His hand inched up my thigh, closer and closer to my center. His thumb skimmed close to my slit, and he rubbed up and down right next to it. It was delicious torture, purely evil foreplay, and he knew it. He smiled at me and whispered, “Were you imagining me sliding my cock into this pretty pink pussy, Lamb?”

“Jesus, you can’t call me that anymore. I’m not so innocent now.”

“You still are. You always will be to me. You want me to own your virginity because you know it’s not just about getting rid of it, huh?”

I gripped the bedding, trying not to grind my mound into the hand that was so close to getting me off. “I … I … Dante, I don’t know what you’re talking about.”

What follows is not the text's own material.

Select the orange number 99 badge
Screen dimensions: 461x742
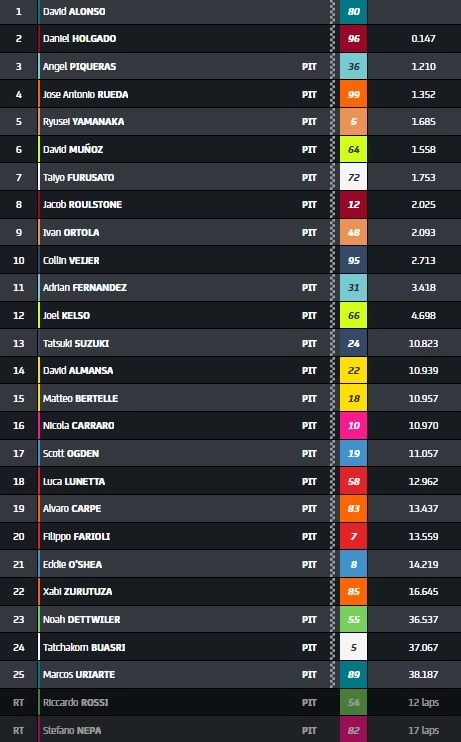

“Your first time isn’t about you getting rid of your v-card with me, Lilah. It’s about you remembering every second of it.” One finger slid inside me fast, and his thumb hit my clit at the same exact time. I nearly bucked off the bed as I gasped. “Excited tonight, aren’t you? You’ve been waiting for this, picturing my hand getting coated in how wet you are, rubbing this perfect clit just right.”

He said everything as slow as he moved his thumb and finger. Agonizingly slow, with the exact amount of pressure that made me want to beg. “Dante, please. Oh God, please.”

“Mm. You seem to know how to be a good girl now.” The way he said it washed over me. Lately, I hated being the one who was always listening, always doing the right thing. Here, though, I loved it. “Begging so nicely. Being so good. Didn’t think that was necessary earlier when you should have shared with me what in the hell was going on, though?”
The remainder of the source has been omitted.